Placental site trophoblastic tumour: the rarest subtype of gestational trophoblastic disease

Abstract

Placental site trophoblastic tumour (PSTT) is a very rare form of gestational trophoblastic disease that grows slowly, secretes low levels of beta-subunit of human chorionic gonadotropin (β-hCG), presents late-onset metastatic potential and is resistant to several chemotherapy regimens. Here, we report a case of PSTT in a 36-year-old woman who presented with amenorrhea and persistently elevated serum level of β-hCG after a miscarriage. Transvaginal ultrasound revealed a hypovascular ill-defined solid lesion of the uterine fundus and MRI showed a tumour infiltrating the external myometrium with discrete early enhancement and signal restriction on diffusion-weighted imaging. PSTT was suspected, and after endometrial biopsy by hysteroscopy and posterior hysterectomy, microscopic examination allowed the final diagnosis. The level of β-hCG dropped significantly in about a month after surgical treatment. Due to the rarity of PSTT, reporting new cases is crucial to improve the diagnosis and managing of these patients.

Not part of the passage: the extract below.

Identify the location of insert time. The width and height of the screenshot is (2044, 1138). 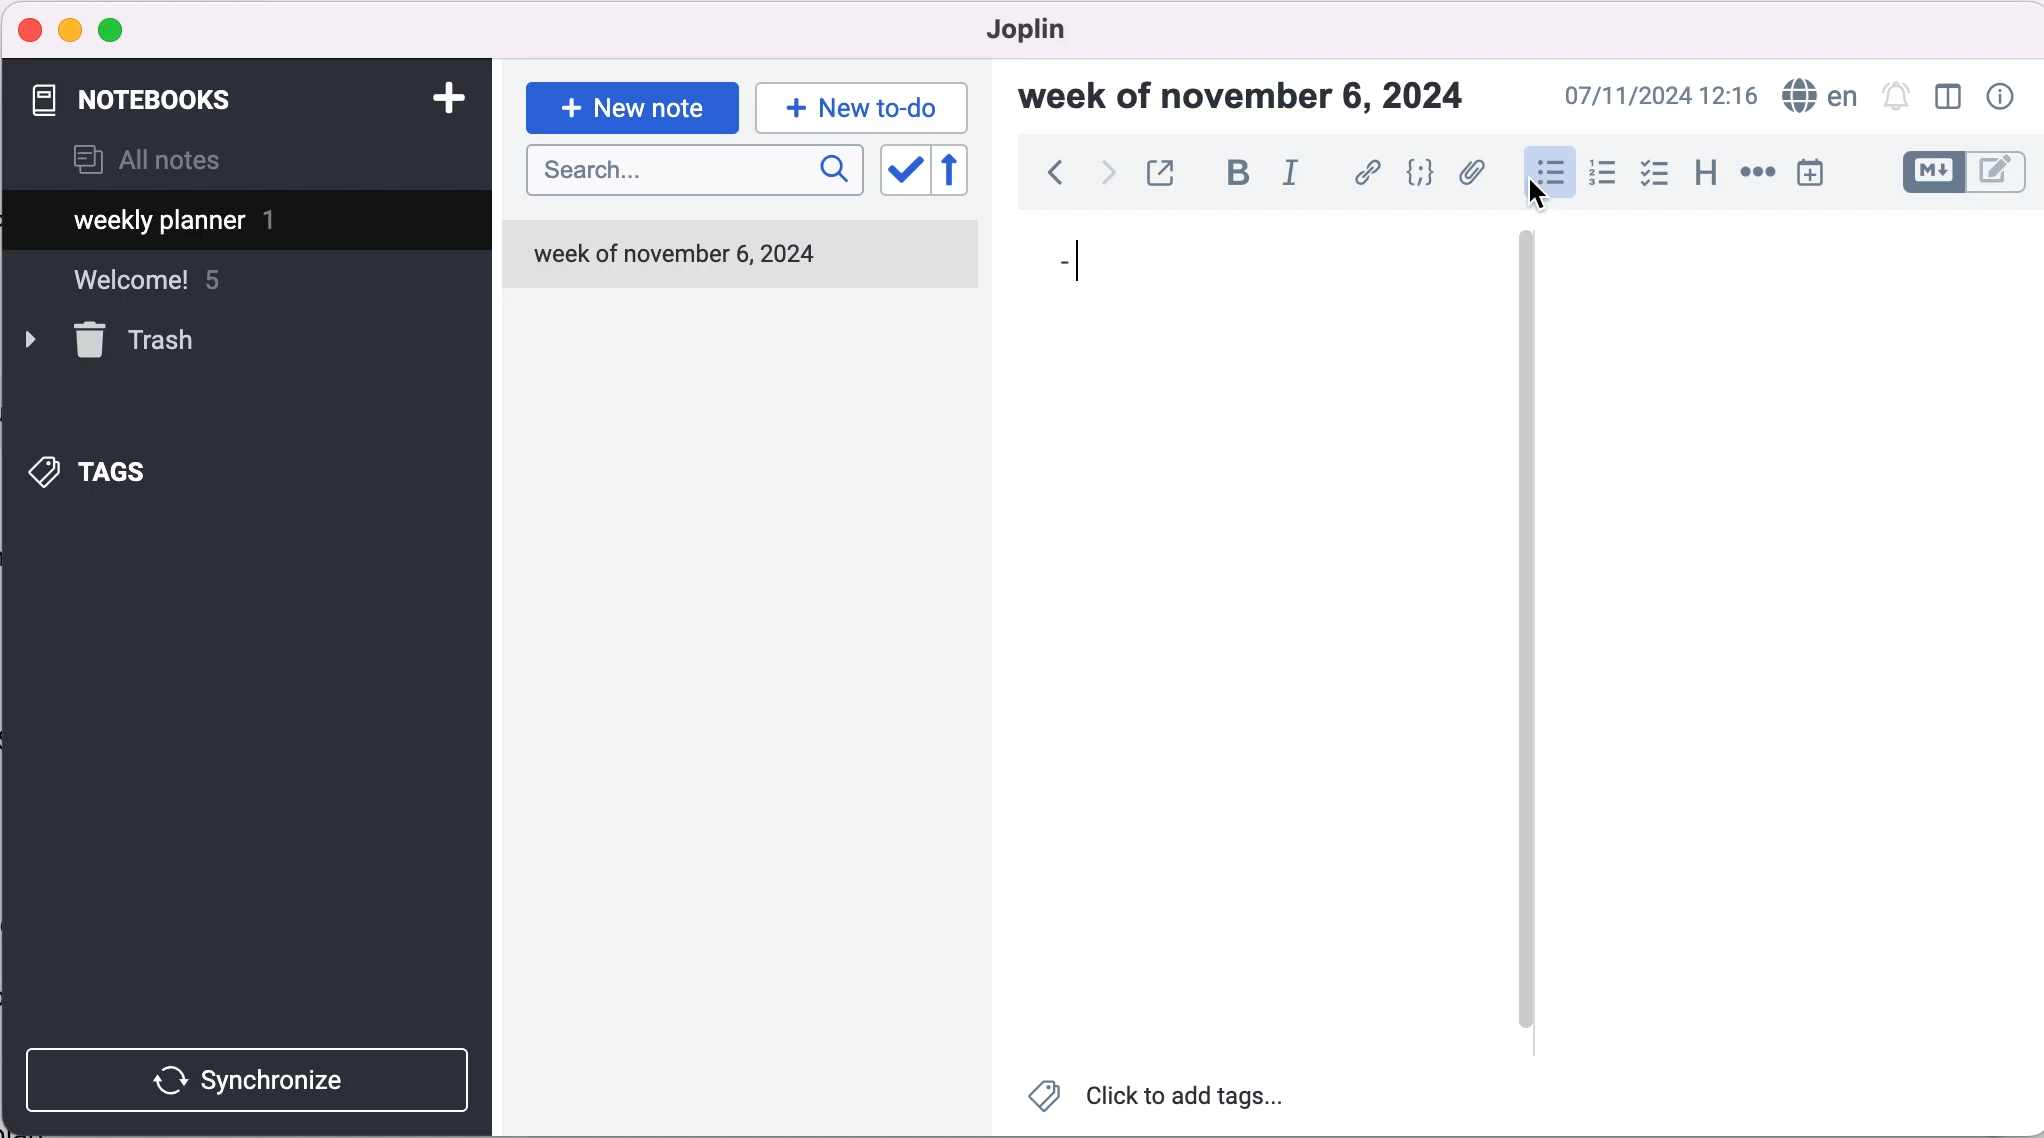
(1814, 173).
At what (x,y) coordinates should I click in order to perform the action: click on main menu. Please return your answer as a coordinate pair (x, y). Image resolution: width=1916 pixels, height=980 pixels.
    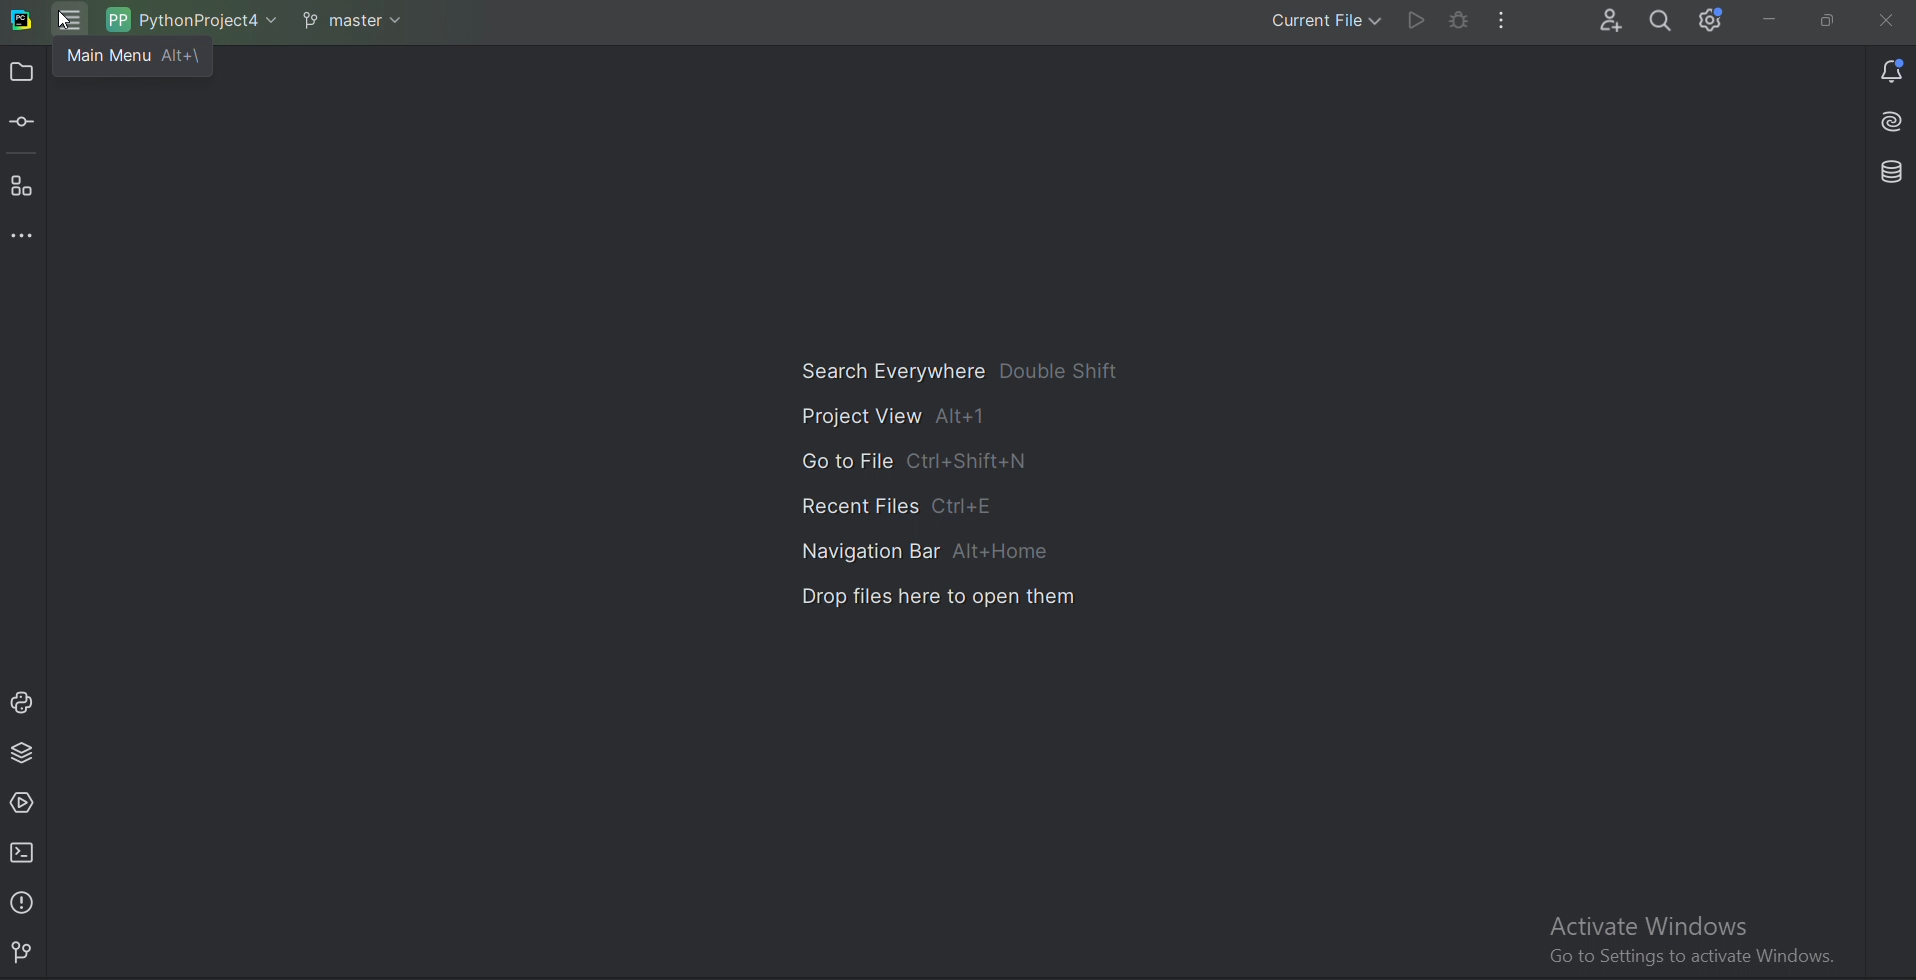
    Looking at the image, I should click on (136, 56).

Keywords: gynecological cancer; pathology; radiology.

Figure 1

(A) Transvaginal sonography with a 10 MHz endocavitary probe (midline axial view) shows an ill-defined solid tumour on the left wall of the uterine fundus (white arrows). (B) Transvaginal ultrasound with colour Doppler (midline sagittal view) demonstrates minimal blood flow of the lesion.

Figure 2

(A) Sagittal T2-weighted image reveals a solid tumour in the uterine fundus and infiltrating the external myometrium (white arrow). (B) Axial oblique (perpendicular to the long axis of endometrial cavity) T2-weighted image shows that the tumour was slightly hyperintense on T2 (white arrow) comparing to the uterine myometrium (yellow arrow). (C) Axial oblique T1-weighted image with fat suppression, obtained 25 s after contrast medium injection, demonstrates early tumour enhancement (white arrow). (Philips Intera Pulsar 1.5T: T2-weighted sagittal image (Repetition time (TR)=3825; Echo time (TE)=100); T2-weighted axial image (TR=3684; TE=105); dynamic contrast-enhanced MRI obtained with a T1-weighted sequence (TR=5.76; TE=2.79), with fat suppression and after the administration of 0.1 mmol/kg of gadopentetate dimeglumine at a rate of 2 mL/s.)

Figure 3

(A) In the axial diffusion-weighted MRI, the tumour shows high signal intensity. (B) In the axial apparent diffusion coefficient map, the area of high signal intensity in the diffusion-weighted MRI shows low signal intensity, a finding that is consistent with restricted diffusion. (Philips Intera Pulsar 1.5T: axial diffusion-weighted images (TR=2616; TE=72.1); Flip angles of 90^o, performed with b values of 1000 s/mm².)

Figure 4

Highly cellular proliferation with predominance of intermediate trophoblast cells and scattered syncytiotrophoblast cells (arrows). Ectatic vessels (*) in an otherwise poorly vascular tumour. Inset: further cytologic detail of the lesional cells and spiral endometrial artery (**) (low magnification image).

Figure 5

(A) Beta-subunit of human chorionic gonadotropin production by scattered cells (arrows), confirming their syncytiotrophoblastic nature. (B) Low Ki67 (estimated between 5% and 10%), in contrast to the usually higher than 10% proliferation fraction of epithelioid trophoblastic tumours and very high proliferation fraction of choriocarcinomas (typically >90%) (medium magnification images).

Figure 6

(A) Fleshy homogeneous lesion situated around the endometrial cavity; (B) expansive, well-demarcated growth of the lesion within the myometrium.